Prompt =
Lines below that hold the word "card" must be copied in full.

(Dataset entries)
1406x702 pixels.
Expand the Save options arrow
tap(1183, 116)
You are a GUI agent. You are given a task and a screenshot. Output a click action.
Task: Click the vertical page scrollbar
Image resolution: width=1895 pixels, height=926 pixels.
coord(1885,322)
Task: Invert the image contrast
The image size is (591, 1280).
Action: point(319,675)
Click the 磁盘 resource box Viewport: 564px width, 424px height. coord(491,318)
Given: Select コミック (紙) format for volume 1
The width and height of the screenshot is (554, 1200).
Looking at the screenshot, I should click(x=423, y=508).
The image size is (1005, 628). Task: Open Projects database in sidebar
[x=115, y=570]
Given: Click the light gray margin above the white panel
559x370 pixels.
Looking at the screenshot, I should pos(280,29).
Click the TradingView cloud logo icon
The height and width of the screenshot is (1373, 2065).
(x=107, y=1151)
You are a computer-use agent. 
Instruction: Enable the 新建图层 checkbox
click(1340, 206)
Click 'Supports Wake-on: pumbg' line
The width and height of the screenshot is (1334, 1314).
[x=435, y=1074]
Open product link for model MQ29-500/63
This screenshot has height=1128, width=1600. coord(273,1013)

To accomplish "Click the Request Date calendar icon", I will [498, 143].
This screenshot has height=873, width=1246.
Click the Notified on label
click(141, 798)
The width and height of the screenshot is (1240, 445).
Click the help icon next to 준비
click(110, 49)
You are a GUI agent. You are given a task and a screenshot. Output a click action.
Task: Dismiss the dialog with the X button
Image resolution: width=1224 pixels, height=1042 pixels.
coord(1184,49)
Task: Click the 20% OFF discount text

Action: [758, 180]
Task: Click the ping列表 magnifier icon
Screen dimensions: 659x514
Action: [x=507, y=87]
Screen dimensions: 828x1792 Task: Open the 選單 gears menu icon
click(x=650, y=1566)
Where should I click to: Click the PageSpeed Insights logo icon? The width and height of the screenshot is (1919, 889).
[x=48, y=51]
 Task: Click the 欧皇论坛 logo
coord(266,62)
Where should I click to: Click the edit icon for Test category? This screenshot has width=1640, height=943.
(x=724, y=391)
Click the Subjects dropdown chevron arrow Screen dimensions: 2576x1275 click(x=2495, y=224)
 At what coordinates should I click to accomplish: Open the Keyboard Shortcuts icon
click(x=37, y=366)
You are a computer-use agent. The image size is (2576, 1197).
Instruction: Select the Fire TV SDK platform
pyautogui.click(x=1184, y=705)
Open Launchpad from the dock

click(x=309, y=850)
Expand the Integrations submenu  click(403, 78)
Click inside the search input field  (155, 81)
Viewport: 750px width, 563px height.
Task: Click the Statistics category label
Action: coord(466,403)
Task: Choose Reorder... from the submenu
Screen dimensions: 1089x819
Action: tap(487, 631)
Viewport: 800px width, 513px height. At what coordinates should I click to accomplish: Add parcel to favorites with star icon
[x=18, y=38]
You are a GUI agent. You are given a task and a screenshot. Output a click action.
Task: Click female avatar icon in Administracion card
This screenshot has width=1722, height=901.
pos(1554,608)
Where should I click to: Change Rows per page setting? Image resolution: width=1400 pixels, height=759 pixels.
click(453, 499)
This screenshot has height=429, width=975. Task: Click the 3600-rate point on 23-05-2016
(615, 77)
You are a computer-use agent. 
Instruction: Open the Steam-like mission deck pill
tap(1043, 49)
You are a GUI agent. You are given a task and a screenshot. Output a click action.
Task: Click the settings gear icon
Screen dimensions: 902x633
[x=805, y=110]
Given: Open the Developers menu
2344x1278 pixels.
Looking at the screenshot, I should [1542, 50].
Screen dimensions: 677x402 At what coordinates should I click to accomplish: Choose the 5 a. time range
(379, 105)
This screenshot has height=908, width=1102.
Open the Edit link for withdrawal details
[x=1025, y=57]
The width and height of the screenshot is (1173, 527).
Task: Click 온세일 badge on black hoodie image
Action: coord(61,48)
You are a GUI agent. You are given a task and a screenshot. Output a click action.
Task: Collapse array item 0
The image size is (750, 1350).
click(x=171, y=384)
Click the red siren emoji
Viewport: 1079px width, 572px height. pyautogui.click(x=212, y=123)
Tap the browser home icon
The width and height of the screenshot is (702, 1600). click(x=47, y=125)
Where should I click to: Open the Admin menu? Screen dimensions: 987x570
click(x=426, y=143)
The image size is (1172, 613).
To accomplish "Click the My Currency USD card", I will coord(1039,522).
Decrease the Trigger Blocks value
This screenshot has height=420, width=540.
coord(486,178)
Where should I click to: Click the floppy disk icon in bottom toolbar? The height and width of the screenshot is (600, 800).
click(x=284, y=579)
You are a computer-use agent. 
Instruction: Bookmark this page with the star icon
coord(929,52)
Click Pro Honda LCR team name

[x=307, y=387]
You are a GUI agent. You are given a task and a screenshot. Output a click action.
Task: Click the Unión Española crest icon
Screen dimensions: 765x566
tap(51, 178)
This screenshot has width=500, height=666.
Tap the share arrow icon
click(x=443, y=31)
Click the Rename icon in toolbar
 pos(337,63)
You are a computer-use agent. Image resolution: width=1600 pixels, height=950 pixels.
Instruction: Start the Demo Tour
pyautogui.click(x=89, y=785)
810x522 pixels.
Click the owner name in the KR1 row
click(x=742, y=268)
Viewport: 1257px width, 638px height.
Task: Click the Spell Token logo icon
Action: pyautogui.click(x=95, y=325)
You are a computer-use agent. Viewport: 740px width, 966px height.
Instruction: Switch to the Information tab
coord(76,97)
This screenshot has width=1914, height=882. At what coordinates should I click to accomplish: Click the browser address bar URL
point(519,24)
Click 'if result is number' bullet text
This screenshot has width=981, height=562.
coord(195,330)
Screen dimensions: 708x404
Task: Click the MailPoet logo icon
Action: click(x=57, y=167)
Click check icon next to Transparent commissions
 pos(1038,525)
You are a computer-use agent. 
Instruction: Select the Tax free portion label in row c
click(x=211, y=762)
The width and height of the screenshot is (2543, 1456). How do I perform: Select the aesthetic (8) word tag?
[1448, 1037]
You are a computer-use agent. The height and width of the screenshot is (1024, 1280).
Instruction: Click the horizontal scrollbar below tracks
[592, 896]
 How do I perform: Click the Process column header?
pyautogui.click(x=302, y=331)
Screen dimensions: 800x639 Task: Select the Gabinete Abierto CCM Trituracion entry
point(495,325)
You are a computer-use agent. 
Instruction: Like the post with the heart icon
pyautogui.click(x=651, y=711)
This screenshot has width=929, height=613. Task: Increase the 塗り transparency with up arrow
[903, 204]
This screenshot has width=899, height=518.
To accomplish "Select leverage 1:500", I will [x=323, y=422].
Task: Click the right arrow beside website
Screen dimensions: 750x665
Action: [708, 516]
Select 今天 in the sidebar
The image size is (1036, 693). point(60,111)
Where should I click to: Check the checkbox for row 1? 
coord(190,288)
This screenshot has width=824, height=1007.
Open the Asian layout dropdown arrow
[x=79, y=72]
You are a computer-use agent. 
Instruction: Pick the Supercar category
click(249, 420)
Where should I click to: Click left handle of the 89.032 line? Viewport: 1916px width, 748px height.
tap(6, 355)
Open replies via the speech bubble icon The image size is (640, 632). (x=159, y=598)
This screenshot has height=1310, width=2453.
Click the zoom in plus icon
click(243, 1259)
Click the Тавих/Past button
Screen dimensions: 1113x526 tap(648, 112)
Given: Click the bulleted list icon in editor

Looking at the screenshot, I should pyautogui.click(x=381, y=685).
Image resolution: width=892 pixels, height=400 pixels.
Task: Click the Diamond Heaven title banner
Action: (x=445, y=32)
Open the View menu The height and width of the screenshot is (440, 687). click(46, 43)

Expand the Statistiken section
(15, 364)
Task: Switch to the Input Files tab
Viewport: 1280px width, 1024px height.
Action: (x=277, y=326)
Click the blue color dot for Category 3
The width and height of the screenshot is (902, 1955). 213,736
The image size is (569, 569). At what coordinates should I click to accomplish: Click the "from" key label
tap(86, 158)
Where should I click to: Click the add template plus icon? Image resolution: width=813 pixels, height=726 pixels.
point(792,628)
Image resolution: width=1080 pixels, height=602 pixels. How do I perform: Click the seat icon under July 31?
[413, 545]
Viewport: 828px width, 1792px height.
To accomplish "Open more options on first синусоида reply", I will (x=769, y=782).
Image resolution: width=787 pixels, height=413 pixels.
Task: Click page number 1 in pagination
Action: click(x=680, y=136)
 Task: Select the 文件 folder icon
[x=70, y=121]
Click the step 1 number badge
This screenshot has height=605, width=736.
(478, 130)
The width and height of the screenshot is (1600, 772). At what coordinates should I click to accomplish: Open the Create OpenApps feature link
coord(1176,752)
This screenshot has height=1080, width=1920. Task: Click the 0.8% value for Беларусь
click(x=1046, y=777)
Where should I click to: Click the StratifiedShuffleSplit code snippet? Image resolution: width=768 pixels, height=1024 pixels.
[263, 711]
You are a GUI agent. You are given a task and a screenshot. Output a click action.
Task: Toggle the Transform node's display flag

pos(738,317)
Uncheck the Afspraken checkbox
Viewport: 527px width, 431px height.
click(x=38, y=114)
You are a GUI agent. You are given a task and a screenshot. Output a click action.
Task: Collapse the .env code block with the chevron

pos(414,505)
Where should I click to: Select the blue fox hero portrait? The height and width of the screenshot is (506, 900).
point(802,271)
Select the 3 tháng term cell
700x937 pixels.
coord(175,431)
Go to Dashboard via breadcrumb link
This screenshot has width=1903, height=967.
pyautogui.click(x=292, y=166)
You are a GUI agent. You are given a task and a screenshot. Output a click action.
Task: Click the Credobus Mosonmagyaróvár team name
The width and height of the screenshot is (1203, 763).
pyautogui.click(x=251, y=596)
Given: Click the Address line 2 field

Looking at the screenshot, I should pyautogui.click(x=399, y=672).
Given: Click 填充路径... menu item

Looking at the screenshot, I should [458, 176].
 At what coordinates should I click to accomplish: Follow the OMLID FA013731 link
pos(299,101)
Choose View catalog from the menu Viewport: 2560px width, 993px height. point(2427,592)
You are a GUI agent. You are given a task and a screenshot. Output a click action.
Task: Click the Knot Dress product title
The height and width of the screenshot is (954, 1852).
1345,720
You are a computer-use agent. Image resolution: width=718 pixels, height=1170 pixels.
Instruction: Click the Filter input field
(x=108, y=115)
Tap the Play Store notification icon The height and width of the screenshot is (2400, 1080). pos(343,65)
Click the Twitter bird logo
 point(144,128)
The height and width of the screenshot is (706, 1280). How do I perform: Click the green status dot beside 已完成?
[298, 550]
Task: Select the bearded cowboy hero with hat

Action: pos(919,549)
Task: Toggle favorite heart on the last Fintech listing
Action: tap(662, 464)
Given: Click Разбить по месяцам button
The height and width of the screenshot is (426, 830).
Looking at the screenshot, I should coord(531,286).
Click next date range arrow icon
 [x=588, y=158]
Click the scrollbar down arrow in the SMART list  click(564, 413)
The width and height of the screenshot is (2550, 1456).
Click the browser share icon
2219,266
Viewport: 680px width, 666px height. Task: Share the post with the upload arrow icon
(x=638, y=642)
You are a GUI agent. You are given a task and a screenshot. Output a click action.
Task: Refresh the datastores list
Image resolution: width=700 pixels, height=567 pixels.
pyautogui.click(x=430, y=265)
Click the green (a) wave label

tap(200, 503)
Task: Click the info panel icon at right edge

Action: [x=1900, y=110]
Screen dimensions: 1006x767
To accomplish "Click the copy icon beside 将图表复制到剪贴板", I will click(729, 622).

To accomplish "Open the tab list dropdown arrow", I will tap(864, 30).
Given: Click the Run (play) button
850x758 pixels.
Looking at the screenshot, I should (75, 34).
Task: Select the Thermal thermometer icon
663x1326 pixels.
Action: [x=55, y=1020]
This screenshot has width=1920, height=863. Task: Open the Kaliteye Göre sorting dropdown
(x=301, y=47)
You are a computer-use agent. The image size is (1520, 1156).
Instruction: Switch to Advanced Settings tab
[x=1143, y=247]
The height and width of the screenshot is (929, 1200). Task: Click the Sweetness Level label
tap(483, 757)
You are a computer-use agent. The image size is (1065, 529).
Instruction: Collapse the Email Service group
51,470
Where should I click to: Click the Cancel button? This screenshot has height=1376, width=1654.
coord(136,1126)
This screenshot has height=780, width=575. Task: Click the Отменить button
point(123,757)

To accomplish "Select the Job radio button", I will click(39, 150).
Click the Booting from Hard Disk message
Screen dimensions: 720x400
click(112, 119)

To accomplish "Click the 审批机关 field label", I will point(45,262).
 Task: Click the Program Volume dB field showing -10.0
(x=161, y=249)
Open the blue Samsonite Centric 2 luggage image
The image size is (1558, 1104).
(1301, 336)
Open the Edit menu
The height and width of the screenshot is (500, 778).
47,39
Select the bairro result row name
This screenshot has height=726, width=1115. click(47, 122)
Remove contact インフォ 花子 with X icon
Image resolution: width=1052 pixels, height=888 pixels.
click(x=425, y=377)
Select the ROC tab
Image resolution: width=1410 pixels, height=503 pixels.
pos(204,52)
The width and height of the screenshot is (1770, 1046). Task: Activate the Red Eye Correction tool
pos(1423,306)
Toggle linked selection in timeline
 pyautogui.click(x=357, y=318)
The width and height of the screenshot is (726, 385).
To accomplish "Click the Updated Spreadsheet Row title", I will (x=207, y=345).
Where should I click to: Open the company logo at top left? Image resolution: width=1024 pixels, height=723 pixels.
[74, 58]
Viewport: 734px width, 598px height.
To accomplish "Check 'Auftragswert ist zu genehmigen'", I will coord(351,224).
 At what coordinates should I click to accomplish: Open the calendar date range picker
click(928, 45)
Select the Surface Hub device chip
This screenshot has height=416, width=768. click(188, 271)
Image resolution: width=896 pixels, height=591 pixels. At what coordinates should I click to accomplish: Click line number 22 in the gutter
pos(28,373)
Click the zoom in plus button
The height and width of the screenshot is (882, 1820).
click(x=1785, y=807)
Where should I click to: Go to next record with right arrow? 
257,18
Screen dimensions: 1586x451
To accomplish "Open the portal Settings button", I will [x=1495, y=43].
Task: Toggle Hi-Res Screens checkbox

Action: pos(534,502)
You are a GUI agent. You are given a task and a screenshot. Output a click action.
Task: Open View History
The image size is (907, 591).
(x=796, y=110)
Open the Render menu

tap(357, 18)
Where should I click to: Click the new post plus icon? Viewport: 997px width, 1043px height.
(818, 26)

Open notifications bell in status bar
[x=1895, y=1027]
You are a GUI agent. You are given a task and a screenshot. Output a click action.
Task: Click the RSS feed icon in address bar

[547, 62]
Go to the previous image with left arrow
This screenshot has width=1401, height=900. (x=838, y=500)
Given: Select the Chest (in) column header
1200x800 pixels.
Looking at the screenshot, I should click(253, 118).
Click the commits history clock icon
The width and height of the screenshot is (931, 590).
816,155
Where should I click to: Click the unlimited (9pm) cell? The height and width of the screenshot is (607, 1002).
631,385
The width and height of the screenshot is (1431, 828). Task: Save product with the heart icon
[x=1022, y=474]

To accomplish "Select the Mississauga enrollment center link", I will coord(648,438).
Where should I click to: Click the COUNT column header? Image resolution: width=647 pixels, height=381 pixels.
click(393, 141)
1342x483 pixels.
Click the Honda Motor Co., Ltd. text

Exercise result =
Task: Click female avatar icon in Administracion card
To accomplish "Click the My Currency USD card", I will coord(1039,522).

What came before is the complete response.